====== Vorgegebener Text

# Problem mit den Beispielen von Apache



## thif (18. Jul 2012)

Guten Tag Java-Forum,

ich bin neu in der J2EE Welt und es hat sich ein Problem aufgetan.

Ich habe die Java EE IDE installiert und Apache Tomcat v7. Eine HelloWorld JSP hat auch funktoniert, also scheint auch soweit alles korrekt konfiguriert.

Jetzt wollte ich ein example ausprobieren das beim Tomcat mit dabei gewesen ist.

Ich habe den Ordner mit den examples mal angehängt. Das example, das ich ausporbieren will heißt chat. Die Dokumentation gibt keine Anweisungen her, was man mit den Examples anfangen soll oder finde ich die nur nicht?

Versucht habe ich etwas:

1. New Dynamic Web Project angelegt.
2. index.jsp, login.jsp, post.jsp in den Ordner WebContent kopiert.
3. Im Ordner Java Resources ein Package chat angelegt.
4. ChatServlet.java in Package chat kopiert.

5. Kontextmenü von index.jsp aufgerufen --> Run on Server
6. Seite öffnet sich Nickname eingeben -->submit -->404 The requested Resource is not available

Ich habe leider keinen blassen Schimmer wie ich das jetzt zum Laufen bekommen soll.

============
====== Vorgegebene Einträge

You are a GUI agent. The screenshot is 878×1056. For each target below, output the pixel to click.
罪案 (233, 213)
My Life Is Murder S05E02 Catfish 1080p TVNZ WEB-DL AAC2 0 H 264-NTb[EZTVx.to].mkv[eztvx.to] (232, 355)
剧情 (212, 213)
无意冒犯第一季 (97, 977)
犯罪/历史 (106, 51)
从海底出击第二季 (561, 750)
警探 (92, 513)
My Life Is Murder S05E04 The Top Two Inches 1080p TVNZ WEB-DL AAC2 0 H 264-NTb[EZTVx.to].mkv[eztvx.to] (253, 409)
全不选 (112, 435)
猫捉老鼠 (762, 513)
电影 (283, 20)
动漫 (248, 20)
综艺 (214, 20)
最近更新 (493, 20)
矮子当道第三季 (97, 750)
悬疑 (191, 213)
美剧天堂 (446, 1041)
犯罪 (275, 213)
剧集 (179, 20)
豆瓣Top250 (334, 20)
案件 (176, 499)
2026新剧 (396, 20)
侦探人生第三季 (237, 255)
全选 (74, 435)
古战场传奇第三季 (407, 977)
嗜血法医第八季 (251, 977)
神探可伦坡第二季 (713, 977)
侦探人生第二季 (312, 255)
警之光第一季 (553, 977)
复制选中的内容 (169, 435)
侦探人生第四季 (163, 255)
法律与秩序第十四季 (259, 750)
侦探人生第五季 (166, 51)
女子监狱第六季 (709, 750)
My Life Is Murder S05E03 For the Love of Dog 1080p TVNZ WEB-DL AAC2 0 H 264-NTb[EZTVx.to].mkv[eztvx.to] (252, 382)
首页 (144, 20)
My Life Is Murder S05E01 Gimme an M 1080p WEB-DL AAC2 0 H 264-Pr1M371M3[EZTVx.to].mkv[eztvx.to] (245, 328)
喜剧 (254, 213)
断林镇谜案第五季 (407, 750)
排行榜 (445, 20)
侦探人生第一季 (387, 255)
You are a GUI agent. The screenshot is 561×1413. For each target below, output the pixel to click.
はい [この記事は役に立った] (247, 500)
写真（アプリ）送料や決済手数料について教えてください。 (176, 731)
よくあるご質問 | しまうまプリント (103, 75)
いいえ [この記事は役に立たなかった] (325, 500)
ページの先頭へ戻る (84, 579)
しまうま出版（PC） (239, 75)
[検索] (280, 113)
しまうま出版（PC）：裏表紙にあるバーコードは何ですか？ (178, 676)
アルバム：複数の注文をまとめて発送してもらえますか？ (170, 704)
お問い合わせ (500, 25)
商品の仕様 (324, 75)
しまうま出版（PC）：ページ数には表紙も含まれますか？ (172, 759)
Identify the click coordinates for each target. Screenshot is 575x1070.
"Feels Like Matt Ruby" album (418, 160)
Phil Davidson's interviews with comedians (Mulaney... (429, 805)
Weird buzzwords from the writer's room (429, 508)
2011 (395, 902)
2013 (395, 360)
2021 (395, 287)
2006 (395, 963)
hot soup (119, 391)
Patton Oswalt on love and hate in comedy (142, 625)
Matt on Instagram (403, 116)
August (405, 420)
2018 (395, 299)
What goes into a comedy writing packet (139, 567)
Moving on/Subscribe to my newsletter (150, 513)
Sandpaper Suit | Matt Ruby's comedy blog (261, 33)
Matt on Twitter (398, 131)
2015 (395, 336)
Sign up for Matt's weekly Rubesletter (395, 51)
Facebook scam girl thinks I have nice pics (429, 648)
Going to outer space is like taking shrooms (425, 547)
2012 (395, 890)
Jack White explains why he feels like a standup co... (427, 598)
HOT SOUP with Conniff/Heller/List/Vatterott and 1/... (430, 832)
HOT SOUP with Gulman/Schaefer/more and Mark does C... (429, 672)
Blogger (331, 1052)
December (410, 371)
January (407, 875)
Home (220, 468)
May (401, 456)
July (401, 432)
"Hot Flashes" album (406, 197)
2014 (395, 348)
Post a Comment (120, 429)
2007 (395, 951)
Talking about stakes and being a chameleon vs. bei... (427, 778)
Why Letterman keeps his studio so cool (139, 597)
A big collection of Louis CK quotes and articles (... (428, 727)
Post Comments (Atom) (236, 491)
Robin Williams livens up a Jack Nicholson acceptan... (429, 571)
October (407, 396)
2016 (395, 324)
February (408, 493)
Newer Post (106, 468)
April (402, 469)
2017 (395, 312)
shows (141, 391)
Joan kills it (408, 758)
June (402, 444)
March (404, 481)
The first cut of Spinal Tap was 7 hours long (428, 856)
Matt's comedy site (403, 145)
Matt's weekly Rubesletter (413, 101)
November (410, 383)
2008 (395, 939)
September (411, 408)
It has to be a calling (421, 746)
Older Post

============

* Teile der Übung:
1. Prüfen Sie anhand des Forumsbeitrags über die Tomcat-Beispiele, ob folgende Aussagen zutreffen, und belegen Sie jede Antwort (Ja oder Nein) mit den entscheidenden Worten des Beitrags im genauen Wortlaut: (a) Der Verfasser verwendet Apache Tomcat in Version 7. (b) ChatServlet.java wurde in den Ordner WebContent kopiert. (c) Nach dem Absenden des Nicknamens erscheint ein 404-Fehler.
2. Führen Sie den Forumsbeitrag über das Chat-Beispiel von Tomcat im Anschluss an seinen letzten Satz weiter.

* Ergebnisse in Reihenfolge:
1.
(a) Ja: „Apache Tomcat v7“
(b) Nein: „ChatServlet.java in Package chat kopiert.“
(c) Ja: „submit -->404 The requested Resource is not available“

2.
Kenn sich irgendjemand damit aus und weiß wie man die Apache Tomcat Beispiele zum Laufen bringt bzw. hat das schonmal gemacht?

Mit freundlichen Grüßen


----------



## Shaun0 (19. Jul 2012)

Das hört sich an, als ob dir komplett die Grundlagen für Java EE fehlen.
Du solltest dir ein Buch oder gutes Tutorial suchen.
Z.B.: Java EE 6: Enterprise-Anwendungsentwicklung leicht gemach


----------



## thif (19. Jul 2012)

Danke Shaun0!

Der Buchtitel hört sich sehr interessant an, könnte das richtige für mich sein. Hast du selber auch schon was von Dirk Weil gelesen, mir hat jemand erzählt das die Bücher von Ihm anspruchsvoll ausfallen können?


----------



## freez (24. Jul 2012)

... ich empfehle dir auch unbedingt Lektüre zu dem Thema. Fürs erste was mit Java Server Pages und Servlet und dann kannst du dich ja tiefer hangeln mit Themen wie Struts, JSF, Spring ....


OK, zurück zum Thema ... so lernst du natürlich auch was 



thif hat gesagt.:


> 4. ChatServlet.java in Package chat kopiert.


Ich kenne das Beispiel nicht, aber aus deiner Aufzählung heraus vermute ich, dass die Java Klasse bis jetzt nur Servlet heist, aber keines ist. Man muss dem Servlet Container schon sagen, dass er die Klasse als Servlet behandeln soll. Dies kannst du zum einen über Annotationen an der Klasse ChatServlet machen, oder du definierst das Servlet in der web.xml in deinem Projekt.


----------



## thif (24. Jul 2012)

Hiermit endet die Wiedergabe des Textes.